It took six years, but thanks to a breakthrough in materials technology for the apex seals, the rotary engine spun to viability at last. The Cosmo was the first, and began a tradition of rotary sports cars from Mazda, including the mighty third-generation RX-7 of the early 1990s. Perhaps the sharpest-handling mainstream car built by the Japanese automotive industry, this twin-turbocharged monster emerged the same year that Mazda won the 1991 24 Hours of Le Mans race with the triple-rotor 787b. Rotary engines were banned from competing the next year, with race officials citing difficulty in balancing their performance against conventional engines.

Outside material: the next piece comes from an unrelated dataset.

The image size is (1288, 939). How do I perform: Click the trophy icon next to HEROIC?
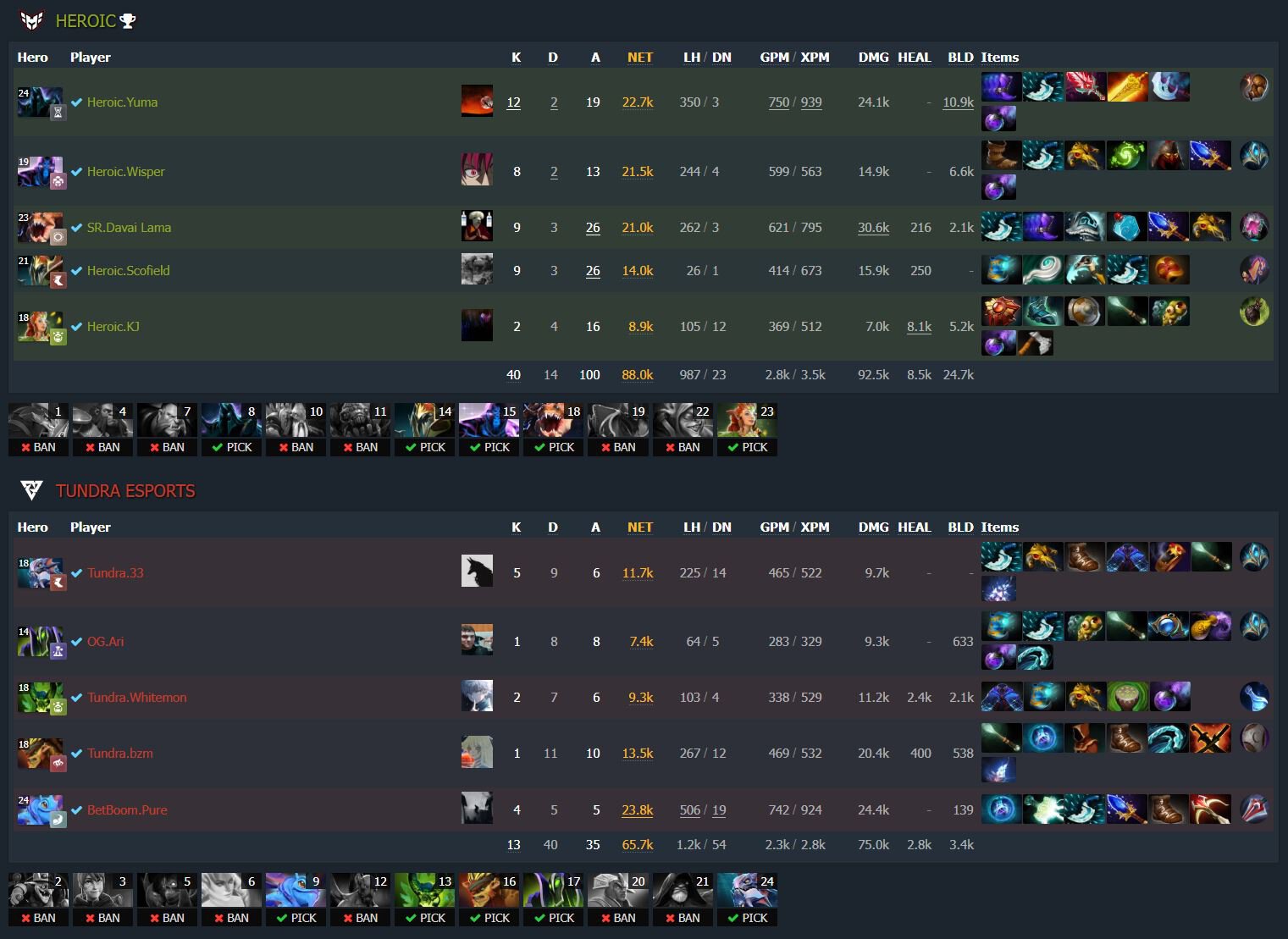128,20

But the rotary engine was not just for performance cars. Canada got its first rotary-powered Mazda with the little R100 in 1968. It was more like the contemporary Datsun 210 than the flagship Cosmo, but came with a fizzy 982 cubic centimetre engine that made just under 100 horsepower. Rotary-powered family sedans followed, as did a rotary-propelled pickup, and even a passenger bus.

However, when used normally, rotaries produce considerably more carbon emissions, use more oil and require more fastidious servicing than their conventional rivals. When the RX-8 exited the market in 2012, tears were shed by few other than the most faithful rotary fans.

Yet, Mazda persists in trying to make the rotary work in the modern age. For more than 50 years, the technology has been a core part of the company’s identity. Further, the rotary’s high operating efficiency and compact size could make it the ideal range-extender for electric vehicles, perhaps than the motorcycle-sourced engines used by BMW. Running as a generator only in a narrow, efficient powerband allows Mazda to tune its rotary for minimal emissions.

If nothing else, Mazda’s commitment to the rotary shows a loyalty to company heritage. The story of the rotary engine began with cars like the Cosmo. Mazda isn’t yet willing to close the book on it.